Com base na crítica sobre o filme Fuja, responda:
(a) Quem dirigiu Fuja?
(b) O que a mãe assiste na TV enquanto toma vinho?
(c) Com que filme de 2017 o texto compara Fuja, e quem o dirigiu?

* **Trecho da página**:
== == ==
Odeio ver filme ruim. Todo mundo odeia, certamente. A gente fica pensando no tempo perdido e na possibilidade de ter visto algo melhor naquele tempo. Foi este o caso de Fuja (2020), filme dirigido por Aneesh Chaganty – diretor que não conhecia. O longa é um suspense psicológico com basicamente dois personagens, a mãe e a filha, que moram numa casa grande de classe média numa pequena cidade interiorana dos Estados Unidos. A menina tem várias doenças e também é cadeirante, portanto, “não pode fugir”, como aparece escrito na tela antes do filme começar, quando aparece, de maneira interessante, nomes de doenças e seus significados – uma das poucas coisas interessantes da película.
Com o desenrolar das cenas, começamos a estranhar a relação das duas, em especial a superproteção da mãe, que aparenta ser muito dedicada no cuidado doméstico. Temos essa percepção até a cena em que ela está sentada tomando um vinho assistindo TV num ambiente de luz baixa – imaginamos que ela esteja vendo um filme, ou um programa, mas está assistindo a uma fita com gravações da filha quando pequena. Um belo estranhamento, que podia gerar uma narrativa na mesma toada de suspense psicológico que o filme tentou fazer, só que com mais verossimilhança e mantendo o foco neste aspecto, não derivando para uma maluquice como se verá.
O tema da superproteção materna e paterna é complexo e compete à psicologia. O que sabemos através de pesquisas é que isto, embora pareça uma boa ação, é prejudicial à criança, pois esta crescerá de forma menos independente, alienada em muitos sentidos, do prático ao emocional, e tenderá a ser uma pessoa extremamente egocentrada. No cinema, não exatamente o tema da superproteção, mas da presença esmagadora da mãe ou do pai na vida do filho, vemos no belo curta de Woody Allen em Contos de Nova York, em que a mãe do personagem aparece inclusive no céu de Manhattan para chamar a atenção do filho.
Fuja, até por seu título, com esse verbo no imperativo, dizendo para alguém fazer aquela ação, neste caso, fugir, parece querer se comportar como Corra!, um bom filme de terror/suspense de 2017, dirigido por Jordan Peele. Mas não consegue porque esbarra num quesito: o exagero. Brinquei com minha esposa quando vimos o filme: parece que o diretor aperta o botão “forçação” e não larga mais. O filme entra num plot twist psicopata que abandona qualquer realidade, mesmo a realidade proposta pelo filme, de suspense psicológico, para ser uma coisa violenta bizarra completamente superficial e inadmissível do ponto de vista da verossimilhança.
== == ==
* **Material fornecido**:
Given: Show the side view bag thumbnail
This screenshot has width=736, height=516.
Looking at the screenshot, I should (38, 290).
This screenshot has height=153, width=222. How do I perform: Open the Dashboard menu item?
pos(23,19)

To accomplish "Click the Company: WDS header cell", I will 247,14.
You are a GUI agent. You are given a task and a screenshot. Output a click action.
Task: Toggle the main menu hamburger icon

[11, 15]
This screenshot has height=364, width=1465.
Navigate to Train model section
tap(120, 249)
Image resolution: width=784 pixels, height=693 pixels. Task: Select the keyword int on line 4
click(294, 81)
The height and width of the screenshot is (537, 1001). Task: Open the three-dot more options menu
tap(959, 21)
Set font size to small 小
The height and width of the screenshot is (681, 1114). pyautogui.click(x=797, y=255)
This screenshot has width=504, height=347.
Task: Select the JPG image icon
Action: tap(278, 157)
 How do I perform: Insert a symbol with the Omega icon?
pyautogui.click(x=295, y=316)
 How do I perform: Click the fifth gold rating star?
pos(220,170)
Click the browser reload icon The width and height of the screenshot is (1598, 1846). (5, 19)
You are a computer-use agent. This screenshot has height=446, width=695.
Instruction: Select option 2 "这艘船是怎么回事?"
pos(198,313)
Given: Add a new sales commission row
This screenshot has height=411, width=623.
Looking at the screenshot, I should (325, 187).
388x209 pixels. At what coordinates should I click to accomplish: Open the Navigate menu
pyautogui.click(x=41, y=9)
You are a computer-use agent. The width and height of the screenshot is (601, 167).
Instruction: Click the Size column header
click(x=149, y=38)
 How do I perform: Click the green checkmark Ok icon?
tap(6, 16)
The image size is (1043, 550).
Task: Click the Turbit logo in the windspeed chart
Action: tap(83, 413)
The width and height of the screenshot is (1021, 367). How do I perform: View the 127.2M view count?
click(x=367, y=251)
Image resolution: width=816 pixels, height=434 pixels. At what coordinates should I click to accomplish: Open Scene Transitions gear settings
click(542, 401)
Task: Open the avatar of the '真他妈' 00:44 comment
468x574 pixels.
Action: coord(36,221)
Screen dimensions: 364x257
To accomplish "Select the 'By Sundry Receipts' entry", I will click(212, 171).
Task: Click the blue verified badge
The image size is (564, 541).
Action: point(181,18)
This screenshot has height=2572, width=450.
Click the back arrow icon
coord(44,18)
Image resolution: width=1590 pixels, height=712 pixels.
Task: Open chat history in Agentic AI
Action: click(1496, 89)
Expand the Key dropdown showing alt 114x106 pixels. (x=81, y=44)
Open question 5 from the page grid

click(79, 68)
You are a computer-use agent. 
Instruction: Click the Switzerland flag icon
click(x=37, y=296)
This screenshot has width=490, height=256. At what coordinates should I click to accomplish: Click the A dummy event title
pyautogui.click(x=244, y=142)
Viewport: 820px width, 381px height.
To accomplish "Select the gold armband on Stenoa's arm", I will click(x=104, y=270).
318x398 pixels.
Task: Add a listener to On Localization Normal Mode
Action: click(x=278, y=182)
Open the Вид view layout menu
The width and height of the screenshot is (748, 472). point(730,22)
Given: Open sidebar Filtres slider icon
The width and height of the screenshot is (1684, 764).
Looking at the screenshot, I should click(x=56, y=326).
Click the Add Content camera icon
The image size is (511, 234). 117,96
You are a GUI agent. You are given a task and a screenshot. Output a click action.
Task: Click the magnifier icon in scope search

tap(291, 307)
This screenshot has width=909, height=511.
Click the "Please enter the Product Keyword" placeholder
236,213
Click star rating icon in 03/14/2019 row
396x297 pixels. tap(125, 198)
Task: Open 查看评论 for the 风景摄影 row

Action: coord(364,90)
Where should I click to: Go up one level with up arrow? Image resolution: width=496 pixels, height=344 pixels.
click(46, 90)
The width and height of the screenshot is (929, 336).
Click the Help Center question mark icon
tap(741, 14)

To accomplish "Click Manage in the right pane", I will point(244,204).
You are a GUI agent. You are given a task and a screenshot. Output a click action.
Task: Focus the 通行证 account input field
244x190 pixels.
== == ==
* **Exercício resolvido**:
(a) Aneesh Chaganty.
(b) Uma fita com gravações da filha quando pequena.
(c) Com Corra!, dirigido por Jordan Peele.